Write the records out again, exactly as they stand below.
Information section start
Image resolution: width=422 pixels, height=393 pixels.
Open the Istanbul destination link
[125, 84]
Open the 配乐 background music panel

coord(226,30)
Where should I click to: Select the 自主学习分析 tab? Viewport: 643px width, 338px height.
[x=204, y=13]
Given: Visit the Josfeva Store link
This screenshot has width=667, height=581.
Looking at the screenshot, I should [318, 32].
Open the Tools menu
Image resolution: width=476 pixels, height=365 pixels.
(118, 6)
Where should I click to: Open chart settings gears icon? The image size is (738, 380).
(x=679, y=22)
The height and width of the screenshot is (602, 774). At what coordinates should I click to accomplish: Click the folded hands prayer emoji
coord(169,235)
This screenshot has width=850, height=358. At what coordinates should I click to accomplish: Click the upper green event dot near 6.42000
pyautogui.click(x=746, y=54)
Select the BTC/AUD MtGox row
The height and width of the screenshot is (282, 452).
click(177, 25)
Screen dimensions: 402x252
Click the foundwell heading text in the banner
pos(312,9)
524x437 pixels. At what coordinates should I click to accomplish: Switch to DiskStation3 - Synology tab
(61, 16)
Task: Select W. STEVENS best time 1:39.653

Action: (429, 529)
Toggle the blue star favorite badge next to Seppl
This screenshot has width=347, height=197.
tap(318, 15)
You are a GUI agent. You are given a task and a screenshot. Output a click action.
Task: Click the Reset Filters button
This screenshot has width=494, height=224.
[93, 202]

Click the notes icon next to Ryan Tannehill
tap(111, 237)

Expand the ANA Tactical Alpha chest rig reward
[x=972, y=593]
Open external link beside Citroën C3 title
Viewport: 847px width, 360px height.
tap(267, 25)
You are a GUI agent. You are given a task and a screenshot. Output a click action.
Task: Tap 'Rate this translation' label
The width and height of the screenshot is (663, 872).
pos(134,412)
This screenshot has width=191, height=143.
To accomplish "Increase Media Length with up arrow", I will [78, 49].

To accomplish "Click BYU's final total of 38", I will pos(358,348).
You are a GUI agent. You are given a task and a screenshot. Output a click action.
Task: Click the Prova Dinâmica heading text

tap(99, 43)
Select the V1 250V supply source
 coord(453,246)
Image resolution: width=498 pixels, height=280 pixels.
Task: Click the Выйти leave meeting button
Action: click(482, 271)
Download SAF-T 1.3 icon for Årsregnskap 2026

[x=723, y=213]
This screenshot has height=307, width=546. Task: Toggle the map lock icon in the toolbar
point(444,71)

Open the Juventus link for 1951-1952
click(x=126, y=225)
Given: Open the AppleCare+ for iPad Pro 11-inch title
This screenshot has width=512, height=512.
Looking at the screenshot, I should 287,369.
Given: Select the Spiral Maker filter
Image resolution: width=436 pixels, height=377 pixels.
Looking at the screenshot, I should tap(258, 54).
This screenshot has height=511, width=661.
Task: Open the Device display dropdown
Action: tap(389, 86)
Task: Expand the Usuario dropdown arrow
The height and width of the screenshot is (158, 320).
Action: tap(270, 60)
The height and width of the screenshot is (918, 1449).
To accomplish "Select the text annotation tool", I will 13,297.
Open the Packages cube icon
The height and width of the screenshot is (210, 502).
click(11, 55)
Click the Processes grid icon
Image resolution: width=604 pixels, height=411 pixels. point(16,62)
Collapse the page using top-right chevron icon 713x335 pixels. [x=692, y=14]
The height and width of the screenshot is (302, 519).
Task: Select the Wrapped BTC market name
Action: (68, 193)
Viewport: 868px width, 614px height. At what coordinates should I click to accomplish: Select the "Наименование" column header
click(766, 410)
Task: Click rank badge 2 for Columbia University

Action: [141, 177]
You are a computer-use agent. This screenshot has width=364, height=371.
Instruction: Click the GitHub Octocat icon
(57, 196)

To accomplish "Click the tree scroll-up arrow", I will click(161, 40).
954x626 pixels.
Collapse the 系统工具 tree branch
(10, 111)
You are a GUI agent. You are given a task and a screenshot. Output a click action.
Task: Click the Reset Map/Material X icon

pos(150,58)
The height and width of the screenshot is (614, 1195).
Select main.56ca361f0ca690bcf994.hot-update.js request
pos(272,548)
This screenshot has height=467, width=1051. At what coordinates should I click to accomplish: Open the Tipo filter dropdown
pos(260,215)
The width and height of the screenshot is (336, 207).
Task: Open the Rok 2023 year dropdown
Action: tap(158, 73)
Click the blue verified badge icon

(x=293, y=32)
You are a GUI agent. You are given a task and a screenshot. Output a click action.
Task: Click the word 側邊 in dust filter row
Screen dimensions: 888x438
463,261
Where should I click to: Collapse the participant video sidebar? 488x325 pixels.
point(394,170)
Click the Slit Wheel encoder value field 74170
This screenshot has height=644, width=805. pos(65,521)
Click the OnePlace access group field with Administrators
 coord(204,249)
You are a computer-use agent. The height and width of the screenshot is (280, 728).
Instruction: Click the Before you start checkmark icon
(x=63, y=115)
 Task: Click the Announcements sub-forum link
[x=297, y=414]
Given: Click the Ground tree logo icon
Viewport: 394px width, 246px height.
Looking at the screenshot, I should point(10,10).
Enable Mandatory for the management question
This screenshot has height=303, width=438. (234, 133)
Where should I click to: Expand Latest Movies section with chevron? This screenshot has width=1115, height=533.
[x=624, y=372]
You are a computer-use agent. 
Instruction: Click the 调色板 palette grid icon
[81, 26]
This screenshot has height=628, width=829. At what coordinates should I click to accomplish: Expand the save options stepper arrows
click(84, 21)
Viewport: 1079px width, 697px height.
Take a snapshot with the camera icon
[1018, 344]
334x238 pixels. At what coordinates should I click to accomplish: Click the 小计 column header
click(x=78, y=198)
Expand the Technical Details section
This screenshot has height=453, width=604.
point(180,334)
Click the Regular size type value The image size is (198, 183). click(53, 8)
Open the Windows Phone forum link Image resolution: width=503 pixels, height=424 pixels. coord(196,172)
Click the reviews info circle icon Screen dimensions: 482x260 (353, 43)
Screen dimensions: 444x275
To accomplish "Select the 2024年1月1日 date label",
Information section end
**Your response**
Image resolution: width=422 pixels, height=393 pixels.
Open the Istanbul destination link
[125, 84]
Open the 配乐 background music panel

coord(226,30)
Where should I click to: Select the 自主学习分析 tab? Viewport: 643px width, 338px height.
[x=204, y=13]
Given: Visit the Josfeva Store link
This screenshot has width=667, height=581.
Looking at the screenshot, I should [318, 32].
Open the Tools menu
Image resolution: width=476 pixels, height=365 pixels.
(118, 6)
Where should I click to: Open chart settings gears icon? The image size is (738, 380).
(x=679, y=22)
The height and width of the screenshot is (602, 774). At what coordinates should I click to accomplish: Click the folded hands prayer emoji
coord(169,235)
This screenshot has width=850, height=358. At what coordinates should I click to accomplish: Click the upper green event dot near 6.42000
pyautogui.click(x=746, y=54)
Select the BTC/AUD MtGox row
The height and width of the screenshot is (282, 452).
click(177, 25)
Screen dimensions: 402x252
Click the foundwell heading text in the banner
pos(312,9)
524x437 pixels. At what coordinates should I click to accomplish: Switch to DiskStation3 - Synology tab
(61, 16)
Task: Select W. STEVENS best time 1:39.653

Action: (429, 529)
Toggle the blue star favorite badge next to Seppl
This screenshot has width=347, height=197.
tap(318, 15)
You are a GUI agent. You are given a task and a screenshot. Output a click action.
Task: Click the Reset Filters button
This screenshot has width=494, height=224.
[93, 202]

Click the notes icon next to Ryan Tannehill
tap(111, 237)

Expand the ANA Tactical Alpha chest rig reward
[x=972, y=593]
Open external link beside Citroën C3 title
Viewport: 847px width, 360px height.
tap(267, 25)
You are a GUI agent. You are given a task and a screenshot. Output a click action.
Task: Tap 'Rate this translation' label
The width and height of the screenshot is (663, 872).
pos(134,412)
This screenshot has width=191, height=143.
To accomplish "Increase Media Length with up arrow", I will [78, 49].

To accomplish "Click BYU's final total of 38", I will pos(358,348).
You are a GUI agent. You are given a task and a screenshot. Output a click action.
Task: Click the Prova Dinâmica heading text

tap(99, 43)
Select the V1 250V supply source
 coord(453,246)
Image resolution: width=498 pixels, height=280 pixels.
Task: Click the Выйти leave meeting button
Action: click(482, 271)
Download SAF-T 1.3 icon for Årsregnskap 2026

[x=723, y=213]
This screenshot has height=307, width=546. Task: Toggle the map lock icon in the toolbar
point(444,71)

Open the Juventus link for 1951-1952
click(x=126, y=225)
Given: Open the AppleCare+ for iPad Pro 11-inch title
This screenshot has width=512, height=512.
Looking at the screenshot, I should 287,369.
Given: Select the Spiral Maker filter
Image resolution: width=436 pixels, height=377 pixels.
Looking at the screenshot, I should tap(258, 54).
This screenshot has height=511, width=661.
Task: Open the Device display dropdown
Action: tap(389, 86)
Task: Expand the Usuario dropdown arrow
The height and width of the screenshot is (158, 320).
Action: tap(270, 60)
The height and width of the screenshot is (918, 1449).
To accomplish "Select the text annotation tool", I will 13,297.
Open the Packages cube icon
The height and width of the screenshot is (210, 502).
click(11, 55)
Click the Processes grid icon
Image resolution: width=604 pixels, height=411 pixels. point(16,62)
Collapse the page using top-right chevron icon 713x335 pixels. [x=692, y=14]
The height and width of the screenshot is (302, 519).
Task: Select the Wrapped BTC market name
Action: (68, 193)
Viewport: 868px width, 614px height. At what coordinates should I click to accomplish: Select the "Наименование" column header
click(766, 410)
Task: Click rank badge 2 for Columbia University

Action: [141, 177]
You are a computer-use agent. This screenshot has width=364, height=371.
Instruction: Click the GitHub Octocat icon
(57, 196)

To accomplish "Click the tree scroll-up arrow", I will click(161, 40).
954x626 pixels.
Collapse the 系统工具 tree branch
(10, 111)
You are a GUI agent. You are given a task and a screenshot. Output a click action.
Task: Click the Reset Map/Material X icon

pos(150,58)
The height and width of the screenshot is (614, 1195).
Select main.56ca361f0ca690bcf994.hot-update.js request
pos(272,548)
This screenshot has height=467, width=1051. At what coordinates should I click to accomplish: Open the Tipo filter dropdown
pos(260,215)
The width and height of the screenshot is (336, 207).
Task: Open the Rok 2023 year dropdown
Action: tap(158, 73)
Click the blue verified badge icon

(x=293, y=32)
You are a GUI agent. You are given a task and a screenshot. Output a click action.
Task: Click the word 側邊 in dust filter row
Screen dimensions: 888x438
463,261
Where should I click to: Collapse the participant video sidebar? 488x325 pixels.
point(394,170)
Click the Slit Wheel encoder value field 74170
This screenshot has height=644, width=805. pos(65,521)
Click the OnePlace access group field with Administrators
 coord(204,249)
You are a computer-use agent. The height and width of the screenshot is (280, 728).
Instruction: Click the Before you start checkmark icon
(x=63, y=115)
 Task: Click the Announcements sub-forum link
[x=297, y=414]
Given: Click the Ground tree logo icon
Viewport: 394px width, 246px height.
Looking at the screenshot, I should point(10,10).
Enable Mandatory for the management question
This screenshot has height=303, width=438. (234, 133)
Where should I click to: Expand Latest Movies section with chevron? This screenshot has width=1115, height=533.
[x=624, y=372]
You are a computer-use agent. 
Instruction: Click the 调色板 palette grid icon
[81, 26]
This screenshot has height=628, width=829. At what coordinates should I click to accomplish: Expand the save options stepper arrows
click(84, 21)
Viewport: 1079px width, 697px height.
Take a snapshot with the camera icon
[1018, 344]
334x238 pixels. At what coordinates should I click to accomplish: Click the 小计 column header
click(x=78, y=198)
Expand the Technical Details section
This screenshot has height=453, width=604.
point(180,334)
Click the Regular size type value The image size is (198, 183). click(53, 8)
Open the Windows Phone forum link Image resolution: width=503 pixels, height=424 pixels. coord(196,172)
Click the reviews info circle icon Screen dimensions: 482x260 (353, 43)
Screen dimensions: 444x275
To accomplish "Select the 2024年1月1日 date label",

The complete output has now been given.